The rapid rise of Antimicrobial Resistance (AMR) has posed a significant threat to global public health, rendering many conventional antibiotics ineffective. As bacterial infections become increasingly difficult to treat, scientists have turned to alternative therapies, one of the most promising being phage therapy the use of bacteriophages (viruses that infect and destroy bacteria) to combat bacterial infections. Phage therapy offers a highly specific, self-replicating, and potentially resistance-overcoming approach to treating infections. Unlike broad-spectrum antibiotics, which can indiscriminately eliminate beneficial bacteria and contribute to dysbiosis, bacteriophages target only specific bacterial strains, minimizing collateral damage. With renewed interest and advancements in biotechnology, phage therapy is emerging as a viable complement or alternative to antibiotics, particularly for Multidrug-Resistant (MDR) bacterial infections. This paper explores the principles, mechanisms, applications, advantages, and future potential of phage therapy in modern medicine [1].

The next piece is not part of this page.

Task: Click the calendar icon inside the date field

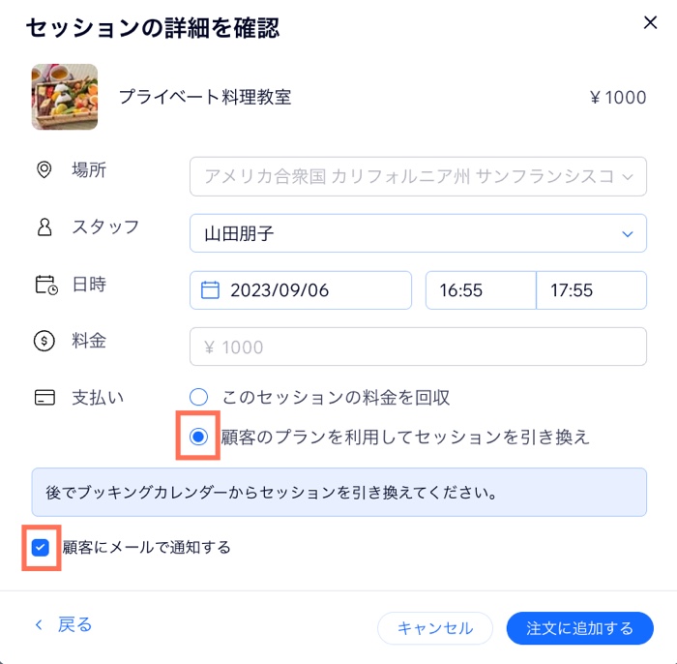Action: coord(210,289)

Phage therapy relies on bacteriophages viruses that exclusively infect bacteria to selectively eliminate pathogenic bacterial strains. Bacteriophages attach to bacterial cell receptors, inject their genetic material, and hijack the bacterial machinery to replicate. This process eventually leads to bacterial lysis, releasing new phages to infect nearby bacteria. This self-perpetuating cycle allows phages to continue targeting bacterial populations until they are eradicated. Unlike antibiotics, which act through chemical interactions, phages evolve alongside bacteria, reducing the likelihood of long-term resistance development. Historically, phage therapy was first explored in the early 20th century by Félix d’Herelle and was successfully used to treat bacterial infections before antibiotics became widespread. However, with the discovery of antibiotics, phage research declined, particularly in Western medicine. Interest in phage therapy has resurged in recent years due to the alarming rise of antibiotic-resistant bacteria, such as Methicillin-Resistant Staphylococcus Aureus (MRSA), Carbapenem-Resistant Enterobacteriaceae (CRE), and multidrug-resistant Pseudomonas aeruginosa. Clinical trials and compassionate-use cases have demonstrated the potential of phage therapy in treating chronic and drug-resistant infections, particularly in wound infections, respiratory diseases urinary tract infections, and sepsis [2].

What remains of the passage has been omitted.